- _Task instructions_
Every single line below has to be printed once more, exactly.

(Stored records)
========
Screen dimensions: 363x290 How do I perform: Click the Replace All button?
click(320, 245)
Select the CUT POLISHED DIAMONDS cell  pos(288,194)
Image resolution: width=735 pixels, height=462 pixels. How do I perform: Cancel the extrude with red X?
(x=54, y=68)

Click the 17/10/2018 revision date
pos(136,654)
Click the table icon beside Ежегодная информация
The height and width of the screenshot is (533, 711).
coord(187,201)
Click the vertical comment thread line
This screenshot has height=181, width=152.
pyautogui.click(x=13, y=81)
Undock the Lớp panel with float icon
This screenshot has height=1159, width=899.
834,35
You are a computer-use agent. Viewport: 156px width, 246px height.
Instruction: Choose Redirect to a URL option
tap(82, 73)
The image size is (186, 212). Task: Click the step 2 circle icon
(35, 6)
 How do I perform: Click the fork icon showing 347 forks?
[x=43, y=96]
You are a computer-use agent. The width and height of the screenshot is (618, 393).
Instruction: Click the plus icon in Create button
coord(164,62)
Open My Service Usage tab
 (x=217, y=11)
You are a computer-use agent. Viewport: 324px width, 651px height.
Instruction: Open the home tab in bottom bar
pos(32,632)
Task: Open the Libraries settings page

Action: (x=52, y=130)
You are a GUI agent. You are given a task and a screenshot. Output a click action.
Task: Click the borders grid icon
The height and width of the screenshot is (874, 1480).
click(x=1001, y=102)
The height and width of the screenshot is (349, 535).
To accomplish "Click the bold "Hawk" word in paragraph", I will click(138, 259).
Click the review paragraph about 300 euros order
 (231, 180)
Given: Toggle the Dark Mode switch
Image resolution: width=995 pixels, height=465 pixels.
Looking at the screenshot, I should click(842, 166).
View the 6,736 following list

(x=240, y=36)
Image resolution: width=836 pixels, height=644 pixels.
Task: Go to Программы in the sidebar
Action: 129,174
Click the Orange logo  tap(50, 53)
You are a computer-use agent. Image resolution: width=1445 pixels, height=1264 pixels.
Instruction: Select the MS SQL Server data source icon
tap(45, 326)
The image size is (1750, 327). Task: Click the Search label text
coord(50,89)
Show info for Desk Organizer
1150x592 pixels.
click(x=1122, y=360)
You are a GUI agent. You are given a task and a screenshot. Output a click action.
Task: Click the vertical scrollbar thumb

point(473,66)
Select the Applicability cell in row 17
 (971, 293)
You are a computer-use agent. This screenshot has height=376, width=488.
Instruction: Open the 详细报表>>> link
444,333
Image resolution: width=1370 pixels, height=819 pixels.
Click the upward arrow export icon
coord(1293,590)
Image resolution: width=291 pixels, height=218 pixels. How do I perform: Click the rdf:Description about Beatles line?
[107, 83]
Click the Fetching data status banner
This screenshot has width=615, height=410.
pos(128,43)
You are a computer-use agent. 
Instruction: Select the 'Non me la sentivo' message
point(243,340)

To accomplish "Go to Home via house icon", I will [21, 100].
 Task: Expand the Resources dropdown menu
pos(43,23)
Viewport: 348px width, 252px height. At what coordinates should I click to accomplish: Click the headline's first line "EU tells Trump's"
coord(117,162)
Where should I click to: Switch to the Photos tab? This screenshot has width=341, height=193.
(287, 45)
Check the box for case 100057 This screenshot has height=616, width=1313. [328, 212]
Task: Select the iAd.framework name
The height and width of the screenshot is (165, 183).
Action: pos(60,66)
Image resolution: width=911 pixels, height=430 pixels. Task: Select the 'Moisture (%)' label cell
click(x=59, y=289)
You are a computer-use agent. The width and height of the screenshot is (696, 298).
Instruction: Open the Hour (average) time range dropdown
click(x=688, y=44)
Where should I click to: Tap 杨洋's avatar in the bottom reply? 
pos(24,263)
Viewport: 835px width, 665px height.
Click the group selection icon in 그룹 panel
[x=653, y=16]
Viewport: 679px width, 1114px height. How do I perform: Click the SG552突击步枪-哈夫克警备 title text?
========
- _Response to this task_
Screen dimensions: 363x290 How do I perform: Click the Replace All button?
click(320, 245)
Select the CUT POLISHED DIAMONDS cell  pos(288,194)
Image resolution: width=735 pixels, height=462 pixels. How do I perform: Cancel the extrude with red X?
(x=54, y=68)

Click the 17/10/2018 revision date
pos(136,654)
Click the table icon beside Ежегодная информация
The height and width of the screenshot is (533, 711).
coord(187,201)
Click the vertical comment thread line
This screenshot has height=181, width=152.
pyautogui.click(x=13, y=81)
Undock the Lớp panel with float icon
This screenshot has height=1159, width=899.
834,35
You are a computer-use agent. Viewport: 156px width, 246px height.
Instruction: Choose Redirect to a URL option
tap(82, 73)
The image size is (186, 212). Task: Click the step 2 circle icon
(35, 6)
 How do I perform: Click the fork icon showing 347 forks?
[x=43, y=96]
You are a computer-use agent. The width and height of the screenshot is (618, 393).
Instruction: Click the plus icon in Create button
coord(164,62)
Open My Service Usage tab
 (x=217, y=11)
You are a computer-use agent. Viewport: 324px width, 651px height.
Instruction: Open the home tab in bottom bar
pos(32,632)
Task: Open the Libraries settings page

Action: (x=52, y=130)
You are a GUI agent. You are given a task and a screenshot. Output a click action.
Task: Click the borders grid icon
The height and width of the screenshot is (874, 1480).
click(x=1001, y=102)
The height and width of the screenshot is (349, 535).
To accomplish "Click the bold "Hawk" word in paragraph", I will click(138, 259).
Click the review paragraph about 300 euros order
 (231, 180)
Given: Toggle the Dark Mode switch
Image resolution: width=995 pixels, height=465 pixels.
Looking at the screenshot, I should click(842, 166).
View the 6,736 following list

(x=240, y=36)
Image resolution: width=836 pixels, height=644 pixels.
Task: Go to Программы in the sidebar
Action: 129,174
Click the Orange logo  tap(50, 53)
You are a computer-use agent. Image resolution: width=1445 pixels, height=1264 pixels.
Instruction: Select the MS SQL Server data source icon
tap(45, 326)
The image size is (1750, 327). Task: Click the Search label text
coord(50,89)
Show info for Desk Organizer
1150x592 pixels.
click(x=1122, y=360)
You are a GUI agent. You are given a task and a screenshot. Output a click action.
Task: Click the vertical scrollbar thumb

point(473,66)
Select the Applicability cell in row 17
 (971, 293)
You are a computer-use agent. This screenshot has height=376, width=488.
Instruction: Open the 详细报表>>> link
444,333
Image resolution: width=1370 pixels, height=819 pixels.
Click the upward arrow export icon
coord(1293,590)
Image resolution: width=291 pixels, height=218 pixels. How do I perform: Click the rdf:Description about Beatles line?
[107, 83]
Click the Fetching data status banner
This screenshot has width=615, height=410.
pos(128,43)
You are a computer-use agent. 
Instruction: Select the 'Non me la sentivo' message
point(243,340)

To accomplish "Go to Home via house icon", I will [21, 100].
 Task: Expand the Resources dropdown menu
pos(43,23)
Viewport: 348px width, 252px height. At what coordinates should I click to accomplish: Click the headline's first line "EU tells Trump's"
coord(117,162)
Where should I click to: Switch to the Photos tab? This screenshot has width=341, height=193.
(287, 45)
Check the box for case 100057 This screenshot has height=616, width=1313. [328, 212]
Task: Select the iAd.framework name
The height and width of the screenshot is (165, 183).
Action: pos(60,66)
Image resolution: width=911 pixels, height=430 pixels. Task: Select the 'Moisture (%)' label cell
click(x=59, y=289)
You are a computer-use agent. The width and height of the screenshot is (696, 298).
Instruction: Open the Hour (average) time range dropdown
click(x=688, y=44)
Where should I click to: Tap 杨洋's avatar in the bottom reply? 
pos(24,263)
Viewport: 835px width, 665px height.
Click the group selection icon in 그룹 panel
[x=653, y=16]
Viewport: 679px width, 1114px height. How do I perform: Click the SG552突击步枪-哈夫克警备 title text?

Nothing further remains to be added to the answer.